READING PASSAGE —
I though until now that Hades was universe level ? Elaborate about the scaling stuff please.


----------



## Xeogran (Jun 23, 2016)

Whis story was a joke to motivate Goku.

Never trust Beerus and his friends, we saw what happened with Monaka

Reactions: Dislike 2


----------



## EGSage (Jun 23, 2016)

Even if Zeno is somehow above Hades in DC hax and speed will make up, like nerfing Zeno to 10% of his power, Hades' sword and hax, summoning Specters and other dead entities like the twin god brothers and GS and boosting their stats with his Ichor. Plus Hades can just come back to life since it took Athena hax + Nike Staff + Cosmo Burning + God Saints Boost to take Hades out, he was not even retaliating but rather was trying to understand why Athena was doing this and was trying to convince her that she was wrong, with Zeno he would not show the same sympathy he did with his niece.

Reactions: Like 1


----------



## Blocky (Jun 23, 2016)

Akira1993 said:


> Zeno can destroy 12 universes if he wish, I don't him losing this match, no way in hell.

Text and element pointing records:
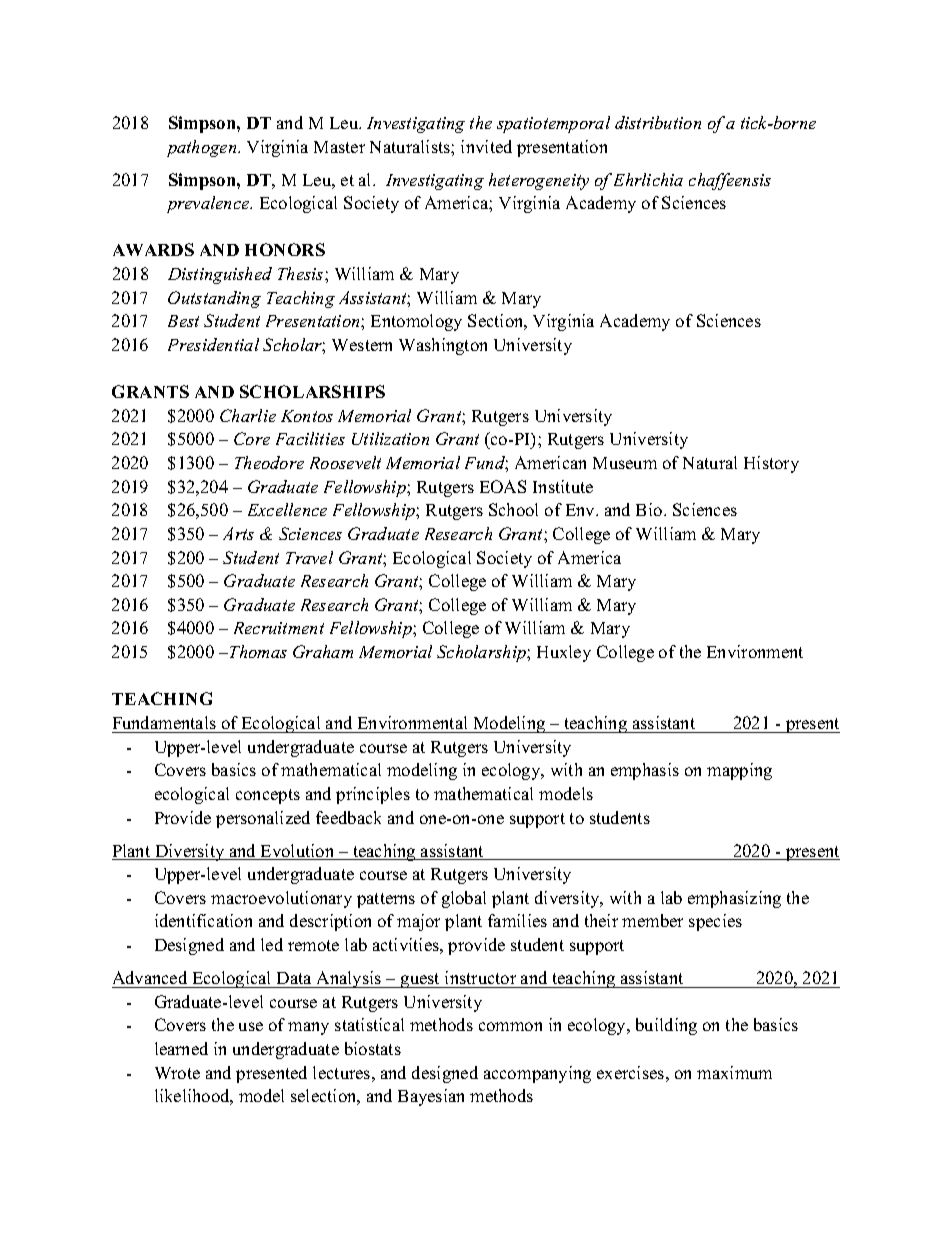 The width and height of the image is (952, 1233). Describe the element at coordinates (739, 771) in the image. I see `mapping` at that location.
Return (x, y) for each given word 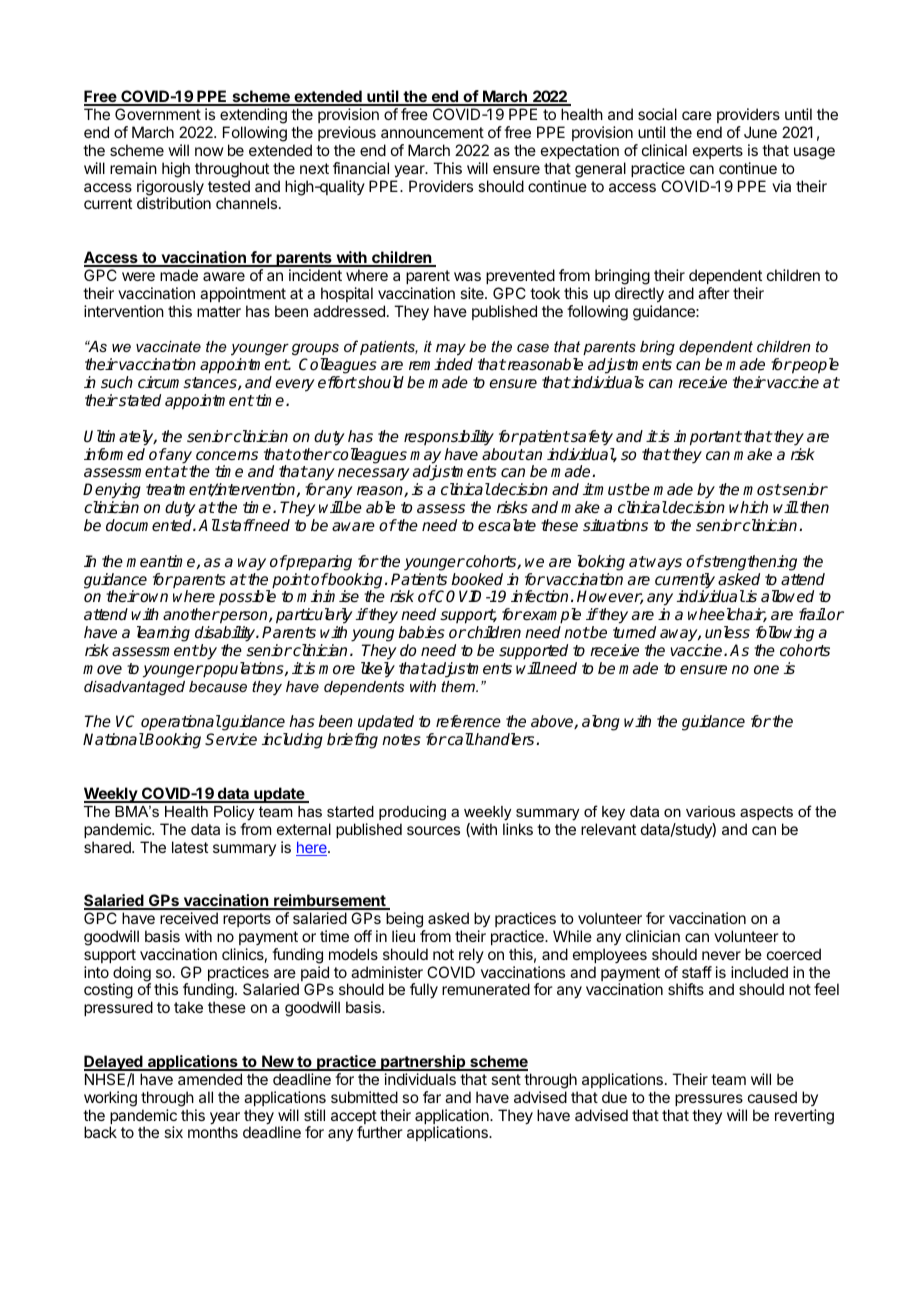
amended (210, 1079)
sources (433, 830)
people (814, 366)
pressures (709, 1100)
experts (718, 152)
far (432, 1097)
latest (190, 847)
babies (421, 632)
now (209, 151)
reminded (441, 364)
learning (163, 634)
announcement (432, 132)
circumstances (188, 383)
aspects (766, 813)
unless (727, 632)
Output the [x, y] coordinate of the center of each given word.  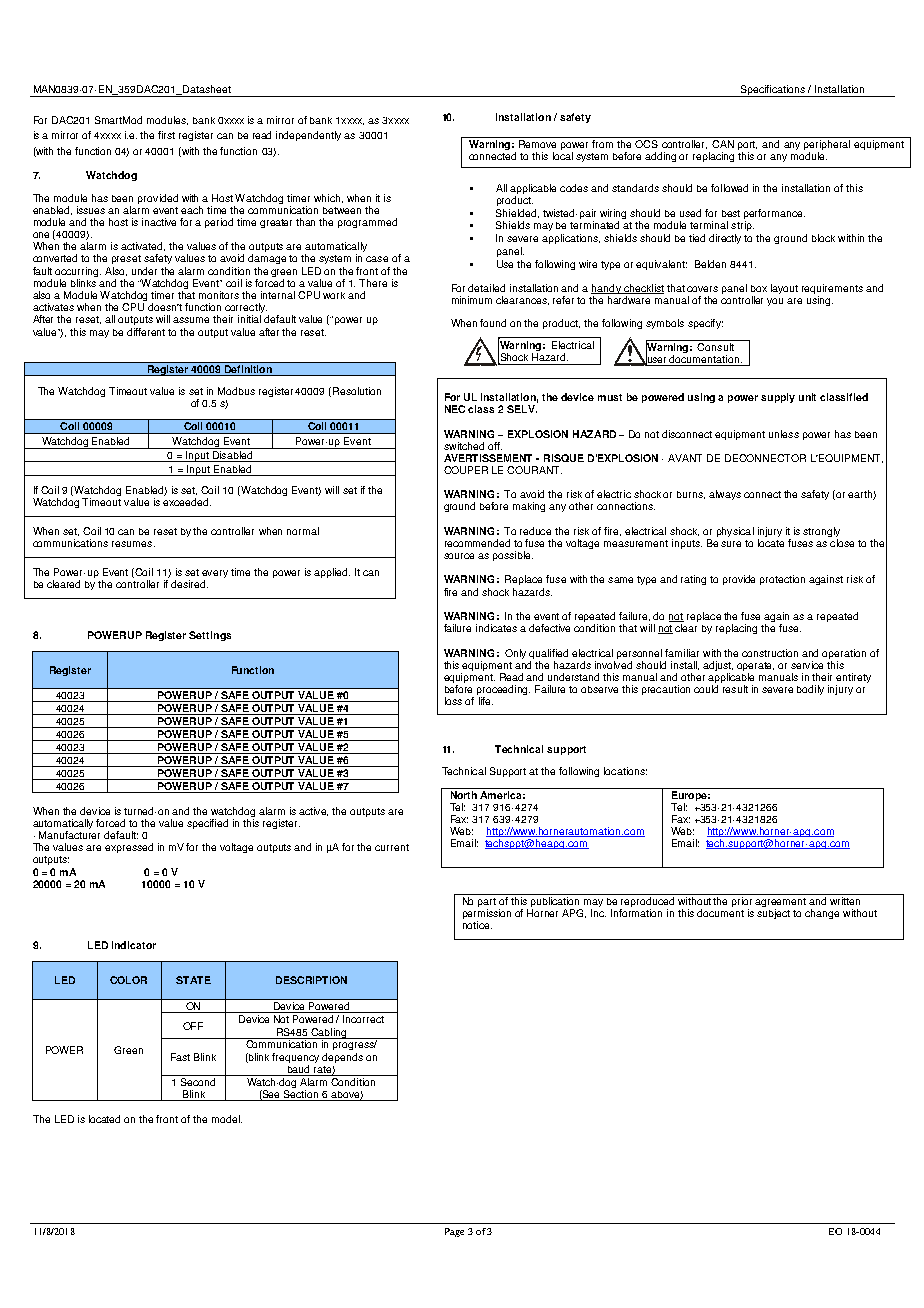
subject [773, 914]
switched [464, 446]
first [166, 135]
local [563, 156]
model [227, 1119]
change [822, 914]
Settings [210, 636]
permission [487, 915]
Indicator [134, 945]
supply [778, 398]
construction [770, 653]
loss [453, 701]
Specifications [772, 91]
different [146, 332]
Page [454, 1232]
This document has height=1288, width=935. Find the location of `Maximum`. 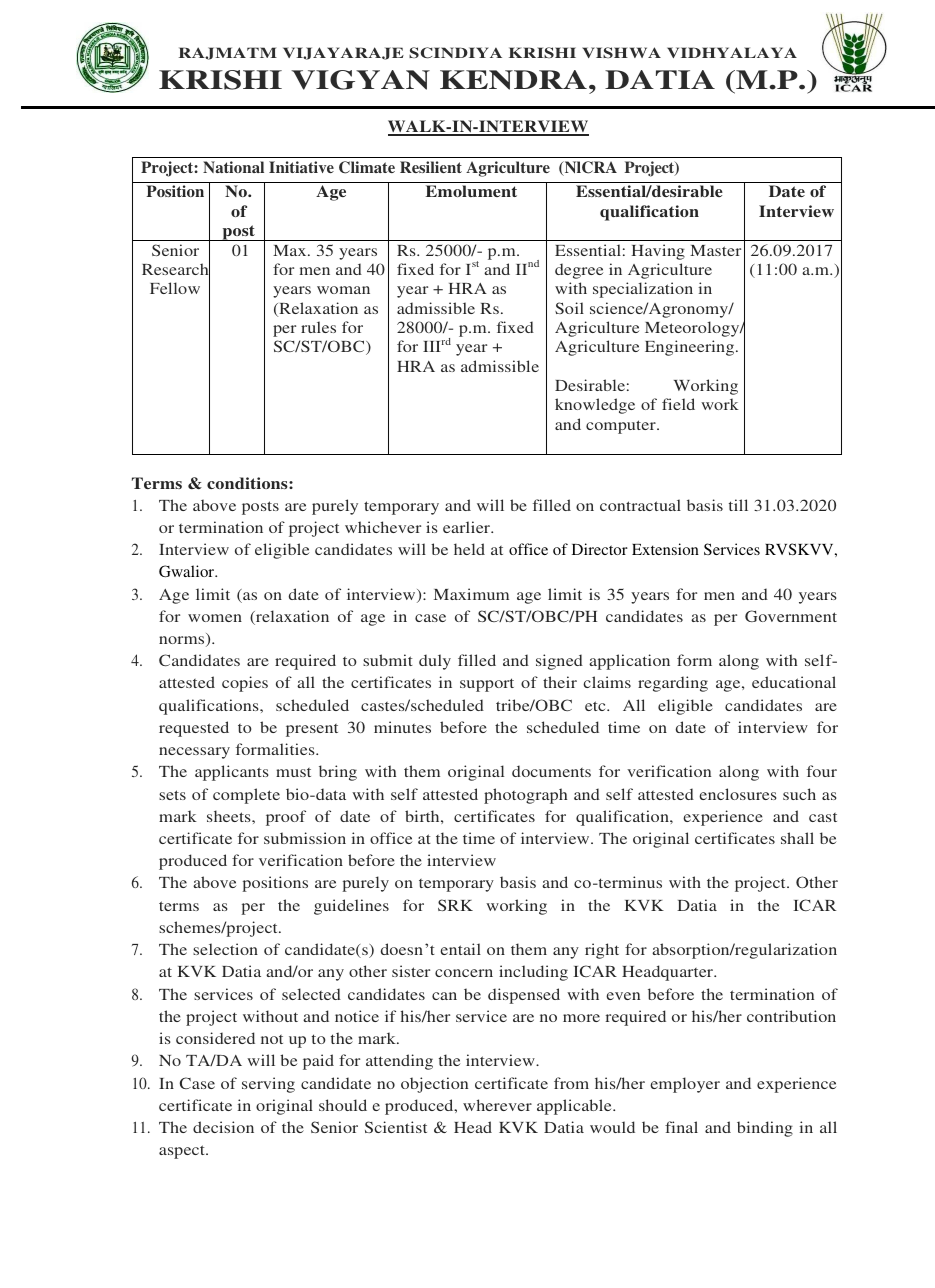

COMPLETE THE FOLLOWING —
**1)** Answer these questions about the Zeno and Hades forum thread, please:
(a) According to Xeogran, what was Whis's story meant to do?
(b) In EGSage's post, to what percentage of his power could Zeno be nerfed?
(c) In the line quoted from Akira1993, how many universes can Zeno destroy?
**2)** Repeat the Zeno and Hades forum thread between "## Xeogran (Jun" and "EGSage (Jun 23, 2016)", inclusive.
**3)** Carry on the Zeno and Hades forum thread from the point where it stops.

RESPONSES FOR EACH TASK —
**1)**
(a) Motivate Goku.
(b) 10%.
(c) 12.

**2)**
## Xeogran (Jun 23, 2016)

Whis story was a joke to motivate Goku.

Never trust Beerus and his friends, we saw what happened with Monaka

Reactions: Dislike 2


----------



## EGSage (Jun 23, 2016)

**3)**
Too bad, Hades has the hax and wayyy faster then him to the point Zeno get's cut in half.
Assuming that his dura is lower for now.


----------



## Claudio Swiss (Jun 23, 2016)

Xeogran said:


> Whis story was a joke to motivate Goku.
> 
> Never trust Beerus and his friends, we saw what happened with Monaka


Not this one considering beerus and champa shat themselves upon his appearance.


----------



## Iwandesu (Jun 23, 2016)

Akira1993 said:


> Lol at people who think that Zeno isn't Multiversal dura. All the characters of DB have almost their DC  = Dura.


beerus and whiss stated he wasnt a fighter and his powers had nothing to do with physical stats
so yeah no he isnt multiversal on dura till shown otherwise


----------



## God Movement (Jun 23, 2016)

You idiots. Just wait for Zen'o to finally show his true capabilities.

Reactions: Like 2


----------



## Iwandesu (Jun 23, 2016)

basically what gm said lol
is it that difficult to use characters with at least a solid standing on all its stats ?
we only know zeno has a method to instantly destroy universes 
we dont know how durable, fast or strong he is outside from that 
although minimuns can be infered they can as well be often wrong 
so just stop jumping the fucking gun


----------



## SF latif (Jun 23, 2016)

*Waits for goku blacks idenity than zeno feats* 

*intenseifies*


----------



## Orochibuto (Jun 23, 2016)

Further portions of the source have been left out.